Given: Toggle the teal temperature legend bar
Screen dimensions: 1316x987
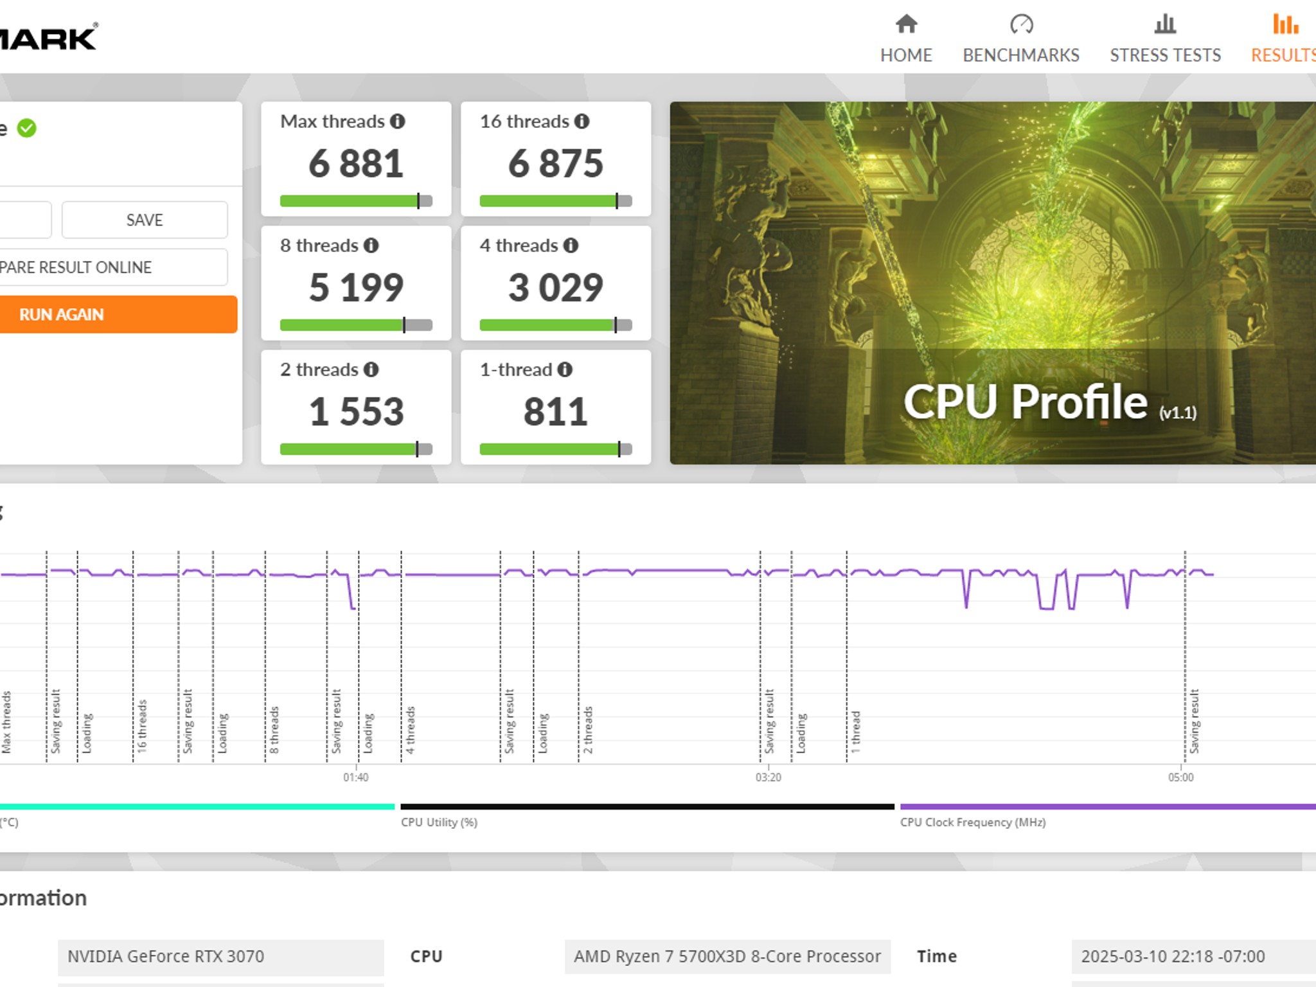Looking at the screenshot, I should pos(197,806).
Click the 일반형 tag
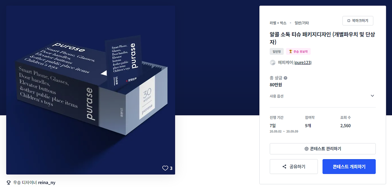392x187 pixels. [x=277, y=51]
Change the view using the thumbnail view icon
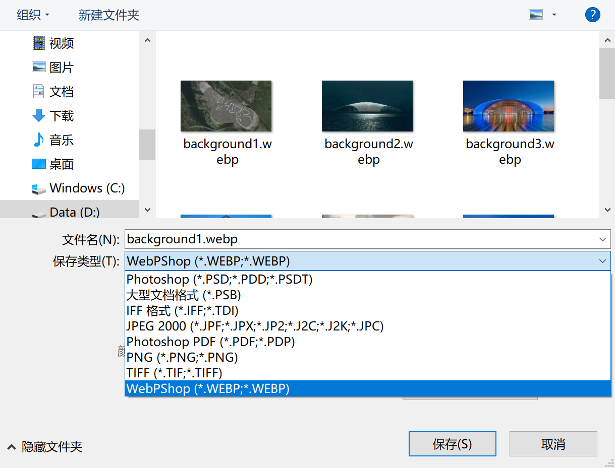The image size is (615, 468). point(536,15)
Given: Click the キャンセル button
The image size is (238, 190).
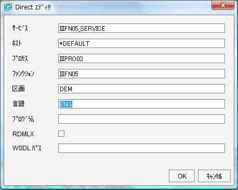Looking at the screenshot, I should point(214,176).
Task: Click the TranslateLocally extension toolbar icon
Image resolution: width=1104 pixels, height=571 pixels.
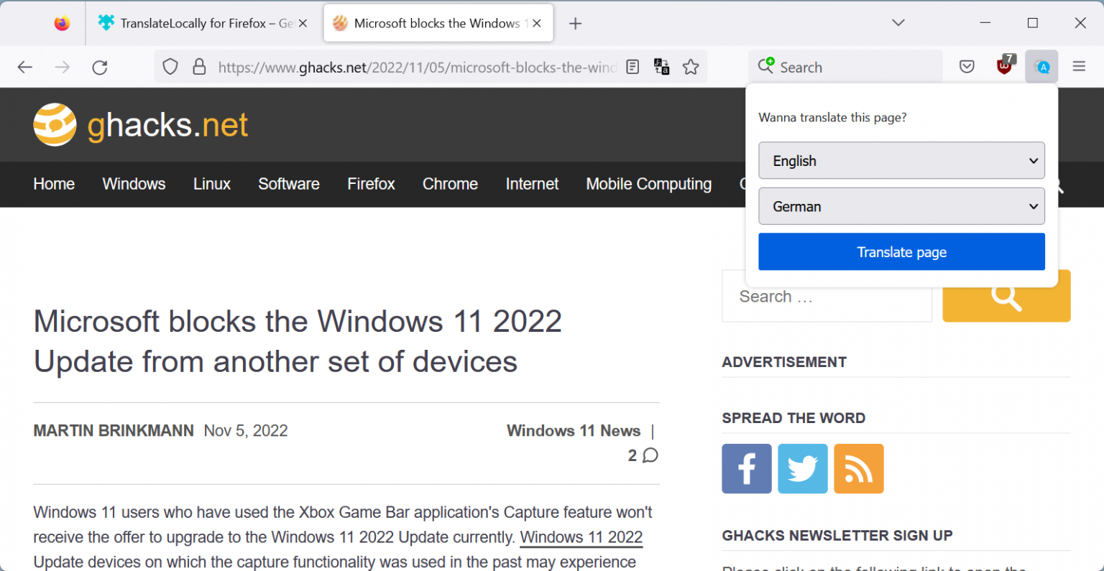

■ About this exercise
Omit the pictures, and quote the material above exactly as given.

■ Result of this exercise
Given: Toggle the teal temperature legend bar
Screen dimensions: 1316x987
Looking at the screenshot, I should pos(197,806).
Click the 일반형 tag
392x187 pixels. [x=277, y=51]
Change the view using the thumbnail view icon
The image size is (615, 468). point(536,15)
Given: Click the キャンセル button
The image size is (238, 190).
Looking at the screenshot, I should point(214,176).
Task: Click the TranslateLocally extension toolbar icon
Image resolution: width=1104 pixels, height=571 pixels.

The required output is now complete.